“Christine, I want you to pick my next boyfriend.” Wow! This compliment was given to me by one of my young friends. She’s a sweet girl, but her picker is definitely off. The last two guys she dated…losers. Why sugarcoat it. You know the saying, “if it walks like a duck, quacks like a duck, then it’s a duck.” It all started with this question, “Christine, what did you do at my age?” I said, “Shelly, (name changed to protect the guilty) I would never date guys like that.”
Back in my day, my friends had a field day telling me my standards for men were too high. I had my “rules.” I know, it sounds kind of bitchy. Here’s the deal. I did not ht the lottery when it came to fathers. And I even had two shots at getting a good male role model, but it didn’t happen. I vowed that would never happen to me. So, I had my rules. When I explained my rules to my young friend, she laughed.
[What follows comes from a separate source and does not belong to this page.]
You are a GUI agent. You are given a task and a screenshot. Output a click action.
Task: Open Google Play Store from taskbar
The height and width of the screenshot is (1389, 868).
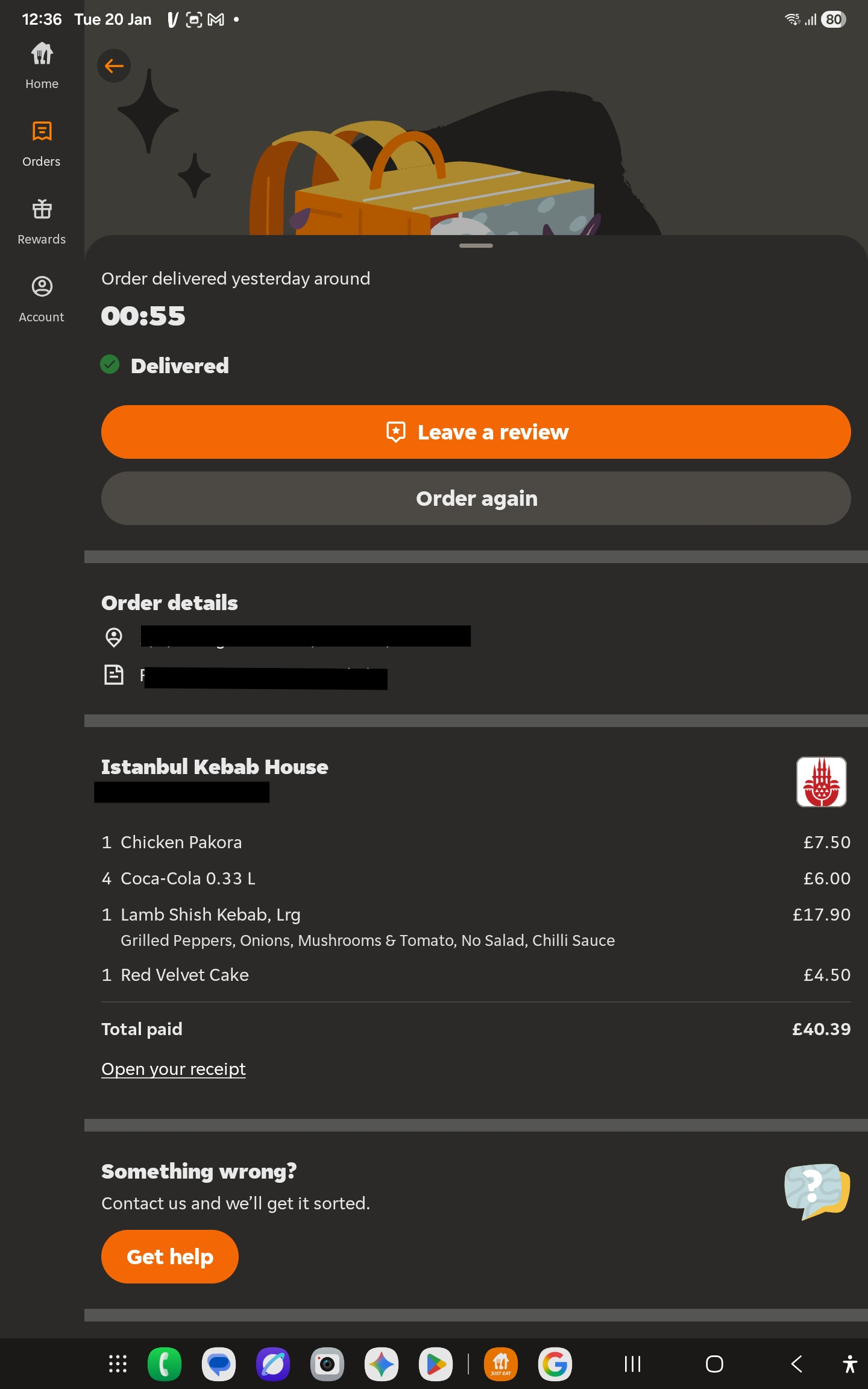pyautogui.click(x=436, y=1364)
Nice to know girls still find my process a bit crazy. Call me crazy, but I’m happy. Then I said to her, “where did you learn that you’re not worth being treated the way you treat others?” It’s the golden rule. I knew how much I could love, respect and care for the man I’d love, but I needed to be sure I would get the same in return. Therefore, my rules help me weed out my garden. My rules were simple; name calling is out of the question, never show late to pick-me-up without a phone call, pay for me, open doors for me and say thank you as well as excuse me. These small gestures were the beginning of our relationship. Let’s face it, if the guy doesn’t treat you like you walk on water in the beginning, how’s he going to treat you in 10, 15, 30 years?
Some females assume this type of attention is anti-feminist. I’m not and have never been a man hater, but I do believe a man will only give as much as you expect. I don’t want to do everything myself. I want/need a partner. Besides, you teach people how to treat you.
The reality is that once you have kids, this guy will become the father of your children. I couldn’t risk a daughter of mine growing up with the kind of men I did or more importantly, I did not want that type of man as a role model for my sons.
I’m not perfect, and I don’t pretend my marriage is perfect, but it’s perfect for us. If you’re not getting what you want, it’s time to take a look at yourself. By all means, leave the losers to the women who think they can change them. Did I mention, my hubby still opens the door, and I still thank him for taking me out to dinner?